Preview: multi process apps (get your workers here!)

kurt · August 25, 2021, 2:11pm

Fly.io apps meow support multiple processes with straightforward config changes. The deploy process for this is likely to have bugs, but once you get an app deployed the feature is stable.

To run multiple processes in a Fly app, you need:

a [processes] block: map of name + command
add <block>.processes to services, mount, and [statics] configurations: these accept an array of process names to match the config block

Here’s an example config

app = "fly-global-rails"

[processes]
web = "bundle exec rails server -b [::] -p 8080"
worker = "bundle exec sidekiqswarm"

[build]
  builder = "heroku/buildpacks:20"
  [build.args]
    RAILS_ENV="production"
    RAILS_SERVE_STATIC_FILES = "true"

[env]
  PORT = "8080"
  RAILS_ENV = "production"
  RAILS_SERVE_STATIC_FILES = "true"
  PRIMARY_REGION = "scl"

[[services]]
  processes = ["web"] # this service only applies to the web block
  http_checks = []
  internal_port = 8080
  protocol = "tcp"
  script_checks = []

  [services.concurrency]
    hard_limit = 25
    soft_limit = 20
    type = "connections"

  [[services.ports]]
    handlers = ["http"]
    port = 80

  [[services.ports]]
    handlers = ["tls", "http"]
    port = 443

  [[services.tcp_checks]]
    grace_period = "1s"
    interval = "15s"
    restart_limit = 6
    timeout = "2s"

Per process commands

You will need flyctl version v0.0.234-pre-3 or greater to manage apps with multiple process groups.

Change VM counts: fly scale count web=2 worker=1

Change VM size: fly scale vm shared-cpu-1x --group worker

Change regions: fly regions set iad --group worker

vicente · August 25, 2021, 4:01pm

This feature is spot on!

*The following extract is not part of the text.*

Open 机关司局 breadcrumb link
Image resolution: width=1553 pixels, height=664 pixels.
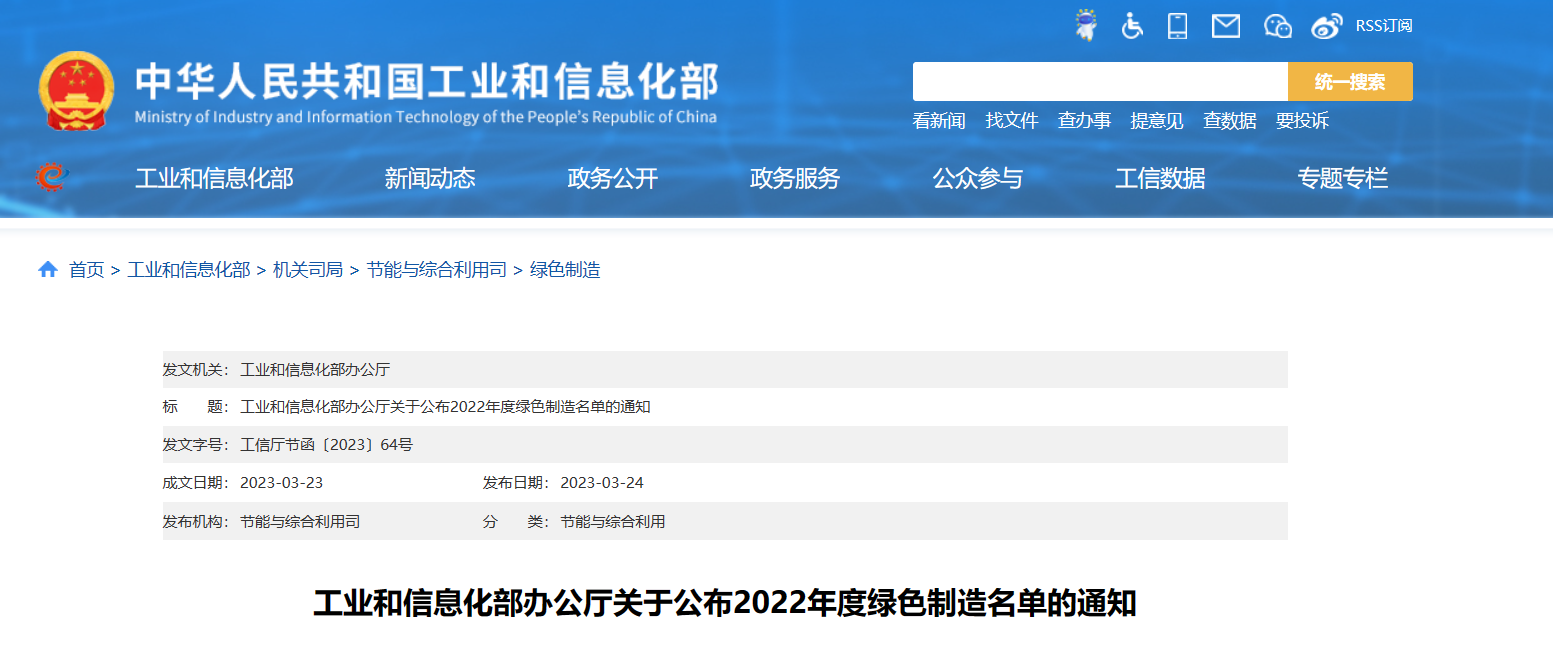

Should we run migrations like any other process type? For example, adding a release process, running the usual command.

At the moment I am using the release_command on the web worker to run them. Not ideal, since I have to deploy the web instance if I want to run migrations. But I haven’t found another way to make sure that migrations are executed before web or worker is spun up.

[deploy]
release_command = "rails db:migrate data:migrate"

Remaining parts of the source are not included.